(Entries showing where items appear)
_ _ _ _ _
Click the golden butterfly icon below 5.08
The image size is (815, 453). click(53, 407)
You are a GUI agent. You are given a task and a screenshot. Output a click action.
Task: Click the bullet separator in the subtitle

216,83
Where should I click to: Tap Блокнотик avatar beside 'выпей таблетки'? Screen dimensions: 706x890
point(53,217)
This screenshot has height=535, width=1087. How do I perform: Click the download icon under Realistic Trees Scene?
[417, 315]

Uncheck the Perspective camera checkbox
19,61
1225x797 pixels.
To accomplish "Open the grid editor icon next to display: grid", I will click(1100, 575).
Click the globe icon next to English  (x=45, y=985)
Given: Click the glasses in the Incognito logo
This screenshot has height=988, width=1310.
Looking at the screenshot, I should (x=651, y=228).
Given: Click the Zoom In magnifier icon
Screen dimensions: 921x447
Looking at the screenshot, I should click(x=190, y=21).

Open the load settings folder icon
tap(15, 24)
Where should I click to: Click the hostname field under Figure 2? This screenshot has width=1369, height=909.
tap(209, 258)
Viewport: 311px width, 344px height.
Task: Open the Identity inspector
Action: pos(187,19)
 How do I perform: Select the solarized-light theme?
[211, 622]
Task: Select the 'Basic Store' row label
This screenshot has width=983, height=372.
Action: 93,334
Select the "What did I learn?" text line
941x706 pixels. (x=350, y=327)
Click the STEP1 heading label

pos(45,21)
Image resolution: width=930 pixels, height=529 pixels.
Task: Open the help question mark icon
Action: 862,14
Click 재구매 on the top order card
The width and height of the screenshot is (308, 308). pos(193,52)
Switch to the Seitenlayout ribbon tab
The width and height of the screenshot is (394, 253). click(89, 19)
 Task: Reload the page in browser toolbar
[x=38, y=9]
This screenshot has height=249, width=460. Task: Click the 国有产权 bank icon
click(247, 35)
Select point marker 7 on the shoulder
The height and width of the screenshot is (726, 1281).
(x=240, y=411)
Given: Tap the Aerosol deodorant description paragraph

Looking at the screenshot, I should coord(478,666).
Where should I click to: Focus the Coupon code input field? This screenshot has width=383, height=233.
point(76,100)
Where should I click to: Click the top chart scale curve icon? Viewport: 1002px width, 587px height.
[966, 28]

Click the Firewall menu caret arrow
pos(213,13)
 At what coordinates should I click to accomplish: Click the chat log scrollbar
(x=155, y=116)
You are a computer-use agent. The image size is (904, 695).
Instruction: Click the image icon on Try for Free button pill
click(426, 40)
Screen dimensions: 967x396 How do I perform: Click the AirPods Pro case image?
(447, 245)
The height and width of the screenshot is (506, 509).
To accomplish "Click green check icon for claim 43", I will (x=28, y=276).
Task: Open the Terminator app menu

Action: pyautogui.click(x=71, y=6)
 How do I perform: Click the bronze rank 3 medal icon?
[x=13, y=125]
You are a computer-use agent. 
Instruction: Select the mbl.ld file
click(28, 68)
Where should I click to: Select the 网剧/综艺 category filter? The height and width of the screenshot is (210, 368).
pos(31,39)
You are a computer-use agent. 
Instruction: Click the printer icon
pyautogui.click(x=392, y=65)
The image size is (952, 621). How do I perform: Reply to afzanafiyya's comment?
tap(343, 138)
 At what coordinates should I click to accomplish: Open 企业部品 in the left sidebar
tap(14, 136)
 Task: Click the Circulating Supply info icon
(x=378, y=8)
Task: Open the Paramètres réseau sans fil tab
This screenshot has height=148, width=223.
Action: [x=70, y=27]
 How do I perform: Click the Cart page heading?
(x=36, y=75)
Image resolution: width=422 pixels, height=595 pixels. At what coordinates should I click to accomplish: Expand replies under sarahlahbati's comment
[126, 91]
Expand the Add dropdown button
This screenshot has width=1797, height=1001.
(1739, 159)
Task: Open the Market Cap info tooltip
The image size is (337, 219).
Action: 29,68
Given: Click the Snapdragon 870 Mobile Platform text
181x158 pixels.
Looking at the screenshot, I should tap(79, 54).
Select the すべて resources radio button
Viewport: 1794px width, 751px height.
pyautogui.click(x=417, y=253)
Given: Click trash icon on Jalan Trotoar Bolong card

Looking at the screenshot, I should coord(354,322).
_ _ _ _ _
What you have to do: Copy out every one of the lines above, keeping each one identical to its original.

Final result:
Click the golden butterfly icon below 5.08
The image size is (815, 453). click(53, 407)
You are a GUI agent. You are given a task and a screenshot. Output a click action.
Task: Click the bullet separator in the subtitle

216,83
Where should I click to: Tap Блокнотик avatar beside 'выпей таблетки'? Screen dimensions: 706x890
point(53,217)
This screenshot has height=535, width=1087. How do I perform: Click the download icon under Realistic Trees Scene?
[417, 315]

Uncheck the Perspective camera checkbox
19,61
1225x797 pixels.
To accomplish "Open the grid editor icon next to display: grid", I will click(1100, 575).
Click the globe icon next to English  (x=45, y=985)
Given: Click the glasses in the Incognito logo
This screenshot has height=988, width=1310.
Looking at the screenshot, I should (x=651, y=228).
Given: Click the Zoom In magnifier icon
Screen dimensions: 921x447
Looking at the screenshot, I should click(x=190, y=21).

Open the load settings folder icon
tap(15, 24)
Where should I click to: Click the hostname field under Figure 2? This screenshot has width=1369, height=909.
tap(209, 258)
Viewport: 311px width, 344px height.
Task: Open the Identity inspector
Action: pos(187,19)
 How do I perform: Select the solarized-light theme?
[211, 622]
Task: Select the 'Basic Store' row label
This screenshot has width=983, height=372.
Action: 93,334
Select the "What did I learn?" text line
941x706 pixels. (x=350, y=327)
Click the STEP1 heading label

pos(45,21)
Image resolution: width=930 pixels, height=529 pixels.
Task: Open the help question mark icon
Action: 862,14
Click 재구매 on the top order card
The width and height of the screenshot is (308, 308). pos(193,52)
Switch to the Seitenlayout ribbon tab
The width and height of the screenshot is (394, 253). click(89, 19)
 Task: Reload the page in browser toolbar
[x=38, y=9]
This screenshot has height=249, width=460. Task: Click the 国有产权 bank icon
click(247, 35)
Select point marker 7 on the shoulder
The height and width of the screenshot is (726, 1281).
(x=240, y=411)
Given: Tap the Aerosol deodorant description paragraph

Looking at the screenshot, I should coord(478,666).
Where should I click to: Focus the Coupon code input field? This screenshot has width=383, height=233.
point(76,100)
Where should I click to: Click the top chart scale curve icon? Viewport: 1002px width, 587px height.
[966, 28]

Click the Firewall menu caret arrow
pos(213,13)
 At what coordinates should I click to accomplish: Click the chat log scrollbar
(x=155, y=116)
You are a computer-use agent. The image size is (904, 695).
Instruction: Click the image icon on Try for Free button pill
click(426, 40)
Screen dimensions: 967x396 How do I perform: Click the AirPods Pro case image?
(447, 245)
The height and width of the screenshot is (506, 509).
To accomplish "Click green check icon for claim 43", I will (x=28, y=276).
Task: Open the Terminator app menu

Action: pyautogui.click(x=71, y=6)
 How do I perform: Click the bronze rank 3 medal icon?
[x=13, y=125]
You are a computer-use agent. 
Instruction: Select the mbl.ld file
click(28, 68)
Where should I click to: Select the 网剧/综艺 category filter? The height and width of the screenshot is (210, 368).
pos(31,39)
You are a computer-use agent. 
Instruction: Click the printer icon
pyautogui.click(x=392, y=65)
The image size is (952, 621). How do I perform: Reply to afzanafiyya's comment?
tap(343, 138)
 At what coordinates should I click to accomplish: Open 企业部品 in the left sidebar
tap(14, 136)
 Task: Click the Circulating Supply info icon
(x=378, y=8)
Task: Open the Paramètres réseau sans fil tab
This screenshot has height=148, width=223.
Action: [x=70, y=27]
 How do I perform: Click the Cart page heading?
(x=36, y=75)
Image resolution: width=422 pixels, height=595 pixels. At what coordinates should I click to accomplish: Expand replies under sarahlahbati's comment
[126, 91]
Expand the Add dropdown button
This screenshot has width=1797, height=1001.
(1739, 159)
Task: Open the Market Cap info tooltip
The image size is (337, 219).
Action: 29,68
Given: Click the Snapdragon 870 Mobile Platform text
181x158 pixels.
Looking at the screenshot, I should tap(79, 54).
Select the すべて resources radio button
Viewport: 1794px width, 751px height.
pyautogui.click(x=417, y=253)
Given: Click trash icon on Jalan Trotoar Bolong card

Looking at the screenshot, I should coord(354,322).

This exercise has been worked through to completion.